Everyday communication from my desk during my 10 minute Break.

Friday, October 07, 2005

IdeaSpace

I remember Warren Ellis writing something about the "IdeaSpace". This is where things go when someone thinks them up. Every idea goes into idea space, and once there, it is there for the taking by anyone else. I relate to this theory too well, because as my close friends know, and my wife especially, I lose to many things to the IdeaSpace.

I wanted to be a game designer for a number of years, a job that is highly coveted, and almost impossible to get. So I settled for just writing up ideas, stories and treatments for things that I could never really bring to reality. But sho'nuff... I see my ideas being implemented all the time. I like to think it because I'm ahead of my time.

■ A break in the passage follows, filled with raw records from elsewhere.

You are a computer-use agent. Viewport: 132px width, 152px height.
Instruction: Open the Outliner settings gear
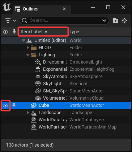coord(124,21)
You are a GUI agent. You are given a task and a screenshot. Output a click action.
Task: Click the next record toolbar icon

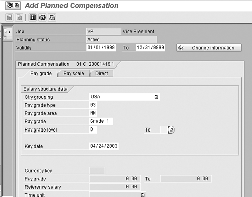tap(19, 17)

Long before HBO's Rome, and Gladiator, I lived for the ancient world of the last great empire of the Romans. I loved the grandness of movies liek Spartacus and Ben-Hur. I had to make an homage to them in game form. I even had a chance to show my idea to several professionals in the game industry, all of them commenting on the originality of the idea in a genre long thought to be dead.

Bread and Cirusues was my chariot racing/fighting game, complete with all the settings and detailed character backgrounds, as well as a decent description of game actions and dynamics. I kicked this idea around to whoever would listen, placing it upon numerous game forums, and just getting the idea out there. Maybe someone would like it and want to work with me on a hobby level.

Then I read about Circus Maximus.

I was pissed. Someone had taken my idea, and actually made a game out of it. No one had even thought about the roman era till the success of Gladiator. Now I had to sit by and watch as something I had worked on for a number of years was turned into a pile of shit by a second rate game company. Anyone buy Circus Maximus? Anyone even play it? No? I have a theory why.

You can take an idea out of the IdeaSpace, and try to make it work. But unless it was yours to begin with, it will never be 100% of what it could be. Its like a built in safety feature.

Yes, I am glad Circus Maximus turned out to be shit. I hope people got fired over it. I dont even think the company that made it exists any more. Yes, maybe I am bitter about never making my dream job come true. But my idea is still my idea.

And it still leaves me a chance to make Bread and Circuses into what it should be. One day.